Entrevistado pelo Dr. Ives Gandra Martins

São meus discípulos, se alguns tenho,
os que estão contra mim;
porque esses guardaram no fundo da alma
a força que verdadeiramente me anima
e que mais desejaria transmitir-lhes:
a de não se conformarem.

Agostinho da Silva
(“Sete Cartas a um jovem filósofo”)

Senti-me honrado ao receber o convite de meu querido irmão Ives, ilustre jurista, para entrevista em seu consagrado programa Anatomia do Poder, que vai ao ar todos os domingos às 21:00 na Rede Vida, entrando a seguir no Youtube e no Instagram.

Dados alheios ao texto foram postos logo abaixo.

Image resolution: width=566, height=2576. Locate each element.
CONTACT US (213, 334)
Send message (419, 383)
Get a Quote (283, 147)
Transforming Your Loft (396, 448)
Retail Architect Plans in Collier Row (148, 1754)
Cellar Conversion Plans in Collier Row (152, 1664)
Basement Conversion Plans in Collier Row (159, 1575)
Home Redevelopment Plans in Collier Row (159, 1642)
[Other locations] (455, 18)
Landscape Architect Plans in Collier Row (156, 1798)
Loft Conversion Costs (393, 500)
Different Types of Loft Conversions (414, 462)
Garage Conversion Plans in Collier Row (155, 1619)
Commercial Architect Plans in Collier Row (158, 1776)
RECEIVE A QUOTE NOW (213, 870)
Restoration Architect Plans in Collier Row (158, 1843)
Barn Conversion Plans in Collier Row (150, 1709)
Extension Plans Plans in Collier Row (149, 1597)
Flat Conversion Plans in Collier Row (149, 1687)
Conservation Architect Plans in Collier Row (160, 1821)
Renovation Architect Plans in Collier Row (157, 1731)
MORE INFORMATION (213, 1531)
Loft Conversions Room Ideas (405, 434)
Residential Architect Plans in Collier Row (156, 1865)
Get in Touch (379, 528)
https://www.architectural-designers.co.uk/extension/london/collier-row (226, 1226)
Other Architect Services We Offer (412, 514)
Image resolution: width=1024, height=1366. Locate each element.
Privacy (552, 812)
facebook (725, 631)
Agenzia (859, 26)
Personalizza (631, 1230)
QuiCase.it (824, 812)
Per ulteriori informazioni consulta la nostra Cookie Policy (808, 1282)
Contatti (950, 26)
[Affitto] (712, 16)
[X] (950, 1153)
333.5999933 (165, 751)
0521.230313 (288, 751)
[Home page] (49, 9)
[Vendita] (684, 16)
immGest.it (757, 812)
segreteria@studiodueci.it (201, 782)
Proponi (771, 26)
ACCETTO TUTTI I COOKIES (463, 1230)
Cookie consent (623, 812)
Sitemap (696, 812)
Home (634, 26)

O nosso diálogo foi transmitido no dia 7 de Agosto.

O motivo central da entrevista esteve ligado à minha recente turnê em Portugal. Pudemos trocar ideias, pois em Coimbra, sempre a convite da tradicionalíssima universidade, apresentei-me ao longo dos anos em recitais privilegiando majoritariamente compositores portugueses, mormente o insigne Carlos Seixas (1704-1742), conimbricense. Durante esse período, meu livro “Impressões sobre a Música Portuguesa” foi publicado pela Imprensa da Universidade de Coimbra (IUC) em 2011. Ives, em sua brilhante carreira, proferiu conferências e participou de bancas acadêmicas na Universidade fundada em 1290, uma das mais antigas da Europa. Apesar de áreas distintas, há entre nós mais este elo fulcral. Devido ao tempo restrito da entrevista, ainda tive oportunidade de discorrer sucintamente no primeiro segmento sobre minha ligação acentuada com a música portuguesa.

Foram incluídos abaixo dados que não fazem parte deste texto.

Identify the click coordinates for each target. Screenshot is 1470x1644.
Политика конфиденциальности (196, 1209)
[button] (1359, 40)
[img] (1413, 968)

Clique para ouvir, de Carlos Seixas, a Sonata nº 34 em Mi Maior, na interpretação de J.E.M.:

https://www.youtube.com/watch?v=QXoSKycVA5k

Numa segunda parte da entrevista dialogamos sobre dissertações e teses universitárias. Concordâncias tivemos nos temas basilares relacionados a esses trabalhos acadêmicos. Igualmente pela brevidade do tempo, estendo-me no presente post sobre colocações por Ives levantadas que substanciaram o diálogo e que se mostram, com o passar dos anos, recorrentes ou, em palavra mais contundente, acentuadas.

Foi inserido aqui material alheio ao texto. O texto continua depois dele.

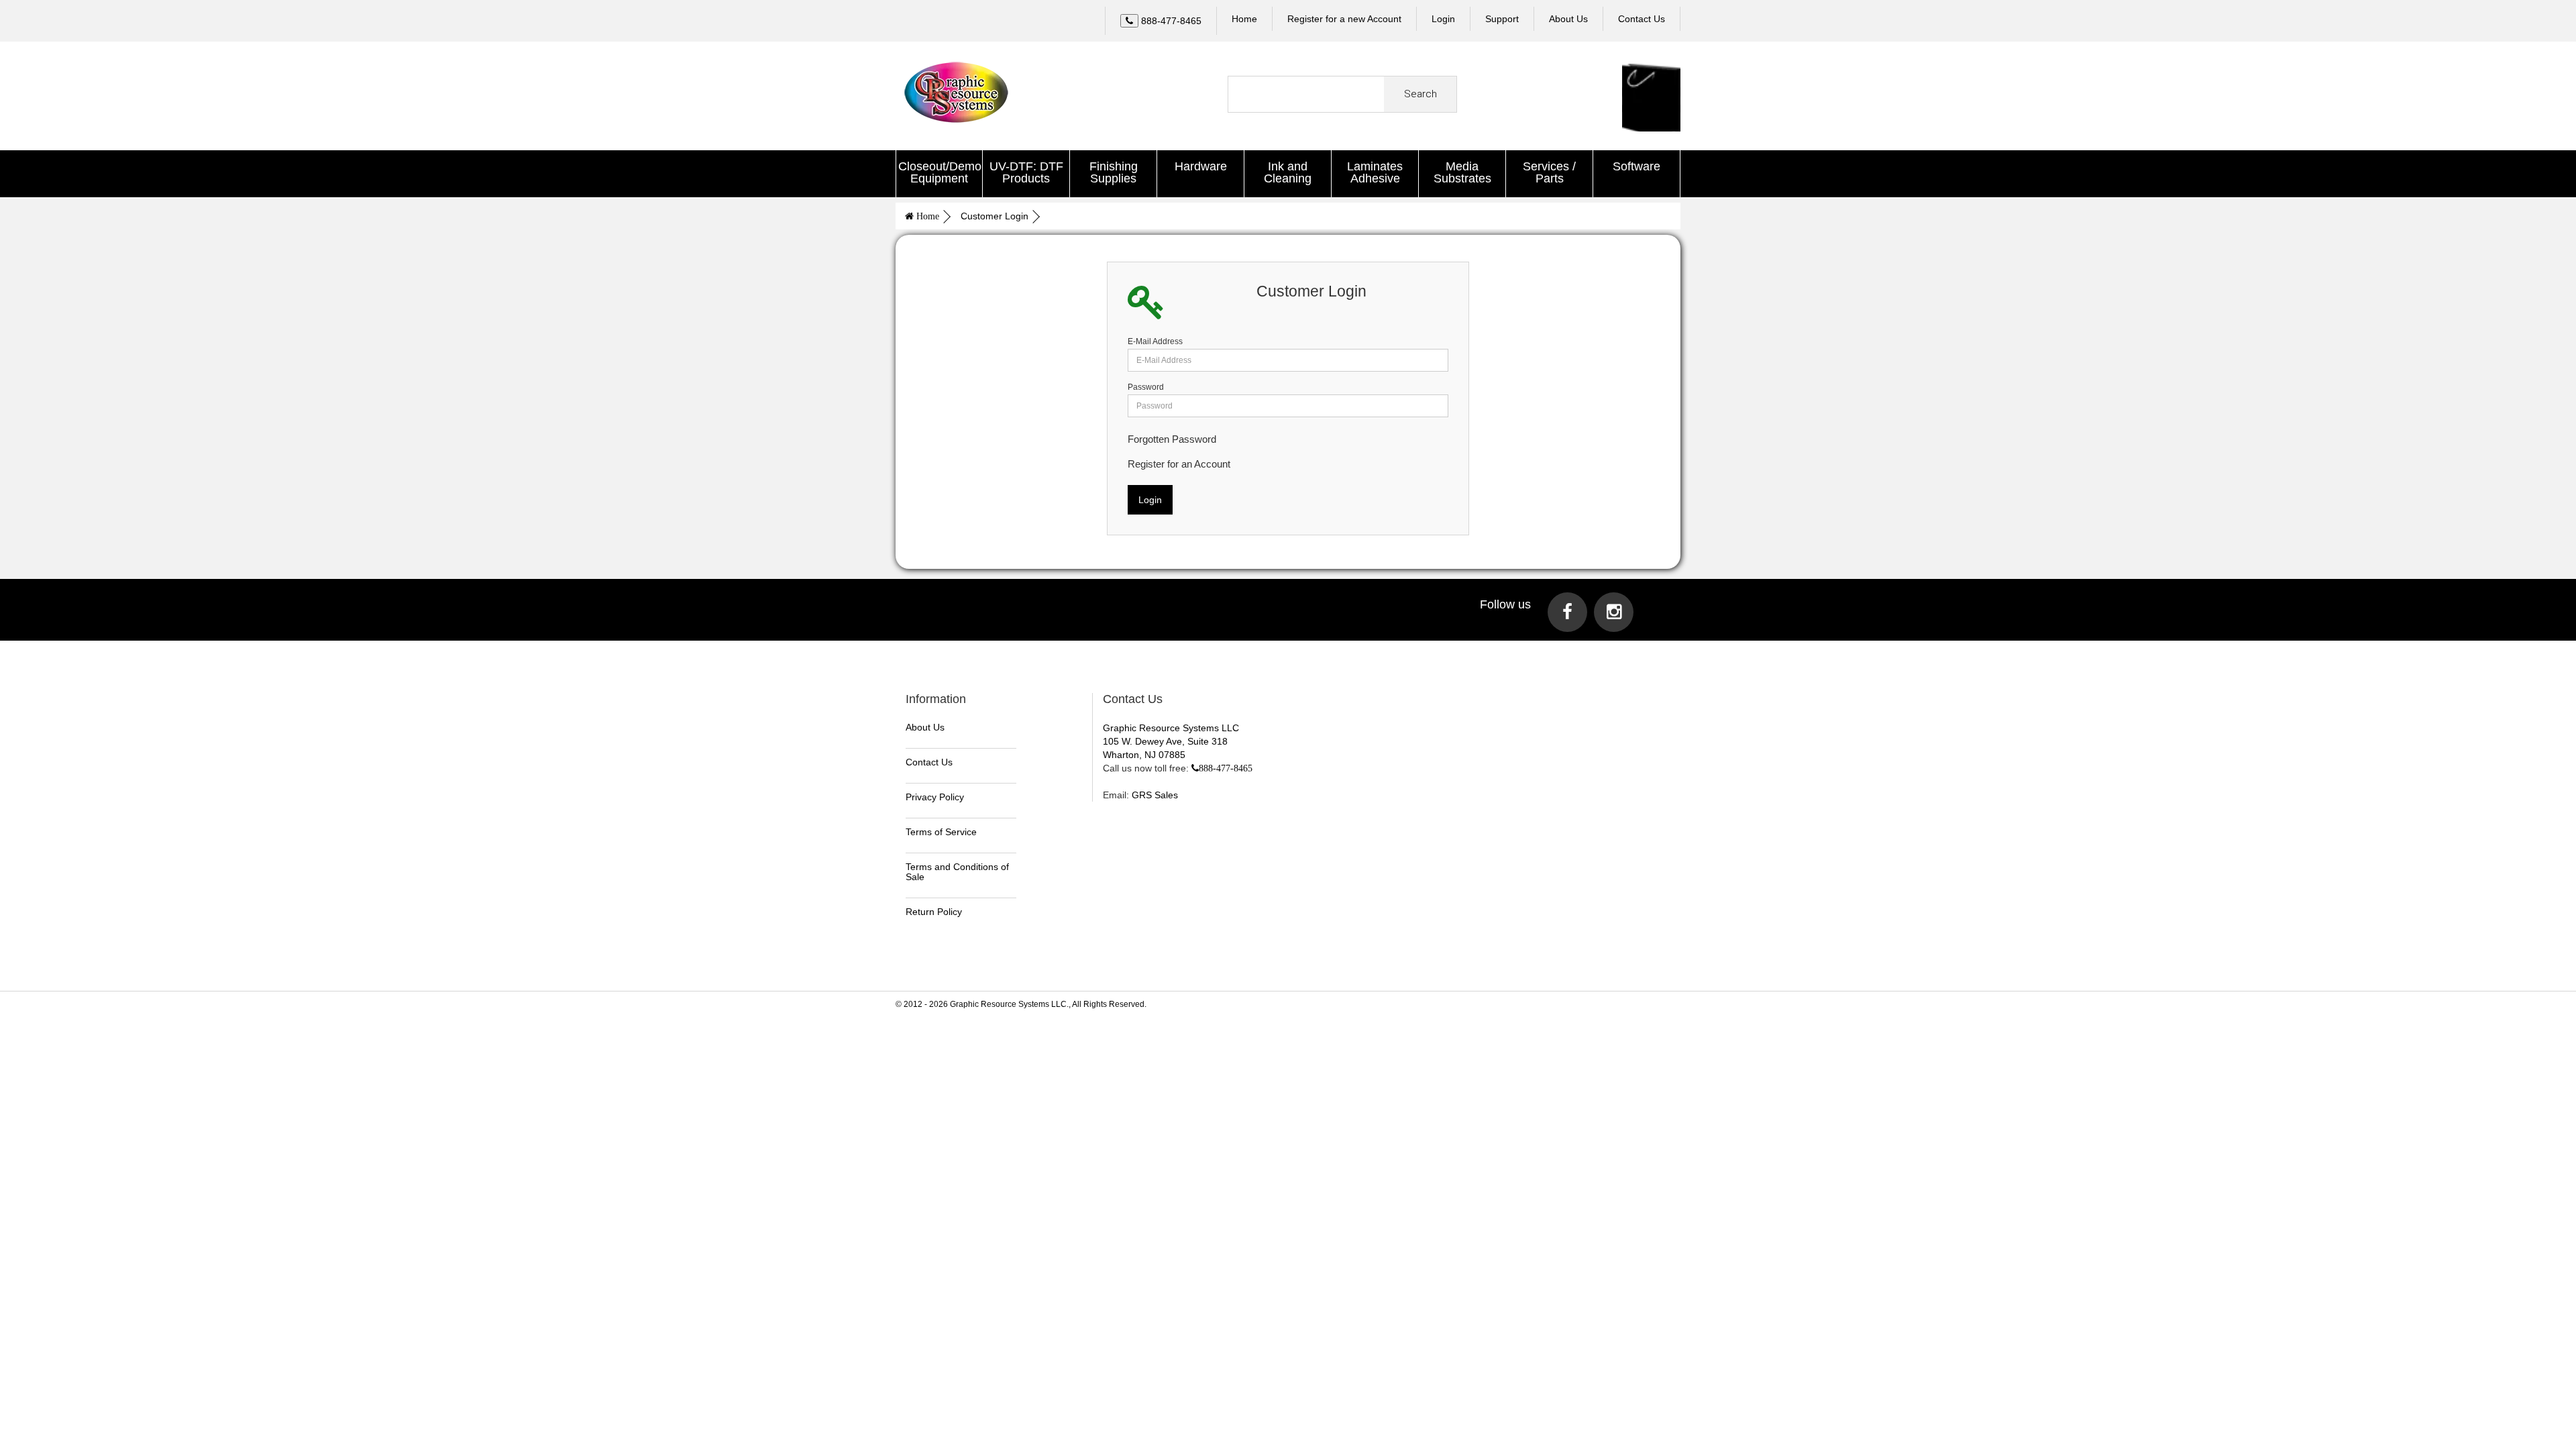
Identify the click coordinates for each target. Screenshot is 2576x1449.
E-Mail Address (1155, 341)
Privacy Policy (935, 797)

Ao longo de mais de 15 anos de blogs hebdomadários ininterruptos, tenho frisado minha apreensão sobre a quantidade exacerbada de dissertações e doutorados, grande maioria deles que, mantidos nos arquivos das tantas universidades espalhadas pelo país, jamais serão consultados. Toneladas, diria. Razões há para essa lamentável situação.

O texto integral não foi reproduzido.